There is a reason that Afghanistan is known as the place where empires go to die: the British in the 19th century, the Russians in the 20th century and now the Americans have all entered Afghanistan, presuming to know what was best for “them” while failing to fully understand Afghan culture and history. The disturbing images at the Kabul airport only scratch the surface of our failures in this 20-year war. We need to begin by acknowledging the arrogance of Western policy makers who have assumed from the beginning that securing a Western-style democracy was feasible in a nation with no history or experience in this form of governance. Nowhere is this attitude more apparent than in the dismissal of traditional Afghan tribal structure.
Jeremy Suri writes in Foreign Policy, how failure of this basic understanding of Afghan society has led to decades of missteps by multiple US administrations in dealing with Afghanistan. He writes, “Climate and topography empower pastoral and decentralized forms of social organization on the edges of empires and states. The groups in these regions survive through kinship networks and adaptation to the land. They resist powerful intruders, and they adapt creatively to wider changes in politics and the economy.”
American elites—academics, journalists and policy makers—tend to describe tribes “in static terms, almost inevitably freighted with assumptions about cultural inferiority.
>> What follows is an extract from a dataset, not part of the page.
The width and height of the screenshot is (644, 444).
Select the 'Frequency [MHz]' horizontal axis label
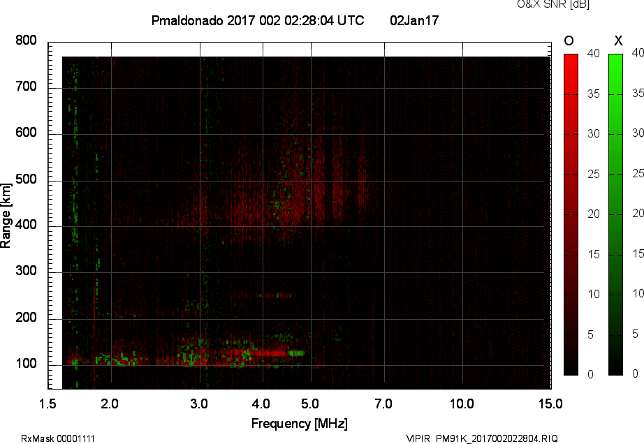299,424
If states are rational and innovative, tribes are depicted as static and tradition-bound. Americans of all political stripes cannot shake the belief they know better than the tribal inhabitants of Afghanistan they spent 20 years trying to organize as a modern military and state bureaucracy.” And after two decades of such effort, we see the results in scenes from the Kabul Airport.
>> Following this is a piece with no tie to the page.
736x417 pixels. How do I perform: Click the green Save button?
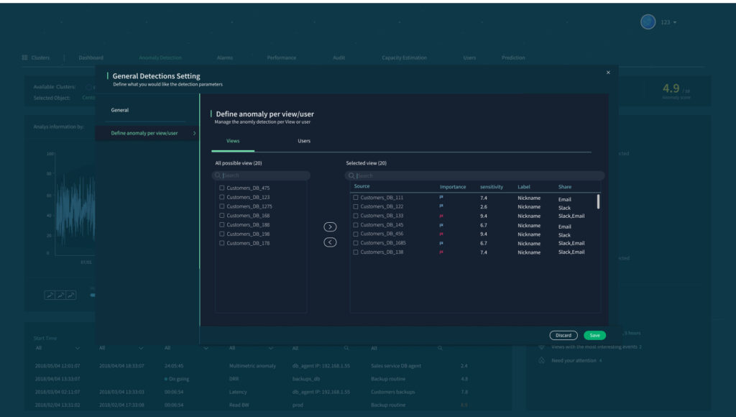[594, 335]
Like in Vietnam (though the Biden administration is loathe to make such comparisons), we have believed that our way of life is the best way to build a sustainable democratic society. But, imposing a national government upon a fractured populace (think Yugoslavia, or Iraq), divided by ethnic loyalties and religious rigidity, has proven to be a mountain that is too steep to climb.
Keeping Our Promise
Propaganda from the Taliban says that they have changed and, indeed, this may be true. The strictures they face today—largely because of social media and global awareness of their past acts—cast a harsher spotlight on them. But, to assume that they have fundamentally changed their brutal ways is folly, opening the current reality to the searing question of US loyalty to those who helped us in our twenty-year war. It also raises the question of our responsibility to those, especially women and girls, who were inspired to dream of a free and independent life. What is the plan to assist those who wish to leave the country? How do we support those who cannot or will not leave? Why has it taken so long to begin the processing of refugees when we have known for months that the end of our involvement in Afghanistan was near? What sacrifices are we willing to make so that they may live without fear?
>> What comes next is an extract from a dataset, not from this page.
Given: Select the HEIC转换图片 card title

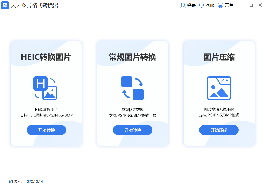Looking at the screenshot, I should coord(46,56).
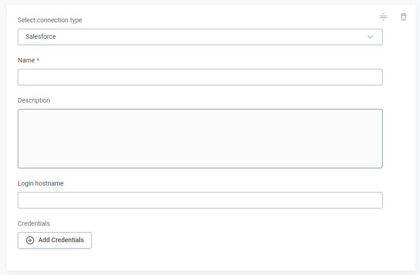
Task: Click the Description field label
Action: [x=34, y=100]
We fled from Afghanistan, leaving unkept so many promises made, so many dreams unrealized. Those who are forced to remain because of our chaotic departure face an uncertain future where the price of following those dreams can be sadistic torture or even death. Bureaucratic obstacles put before those who seek to flee the country should all immediately be put aside. There is time to work that out later; right now, the situation is urgent, desperate. The US organized the Berlin airlift and the processing of 130,000 Vietnamese refugees. We should be able to slice red tape and secure the release of those who helped us fight this war. Supporting women and girls who remain behind will require a more lasting commitment backed by significant public and private dollars. We need to begin this support now.
Looking to the Future
As of yet, there is no silver lining to this very dark cloud. The Biden administration’s handling of the withdrawal from Afghanistan is flawed on so many levels. I shudder to think of the domestic political battles that are to come when our collective horror at the heart-stopping images from Kabul Airport recede and Americans draw back into their own tribal wars, focusing on short-term blame and short-sighted assumptions. It is imperative that we learn the painful lessons so evident in the failure of this moment and, going forward, build our international relationships around the core principle of humility, acknowledging that we do not have all the answers to the world’s complex challenges.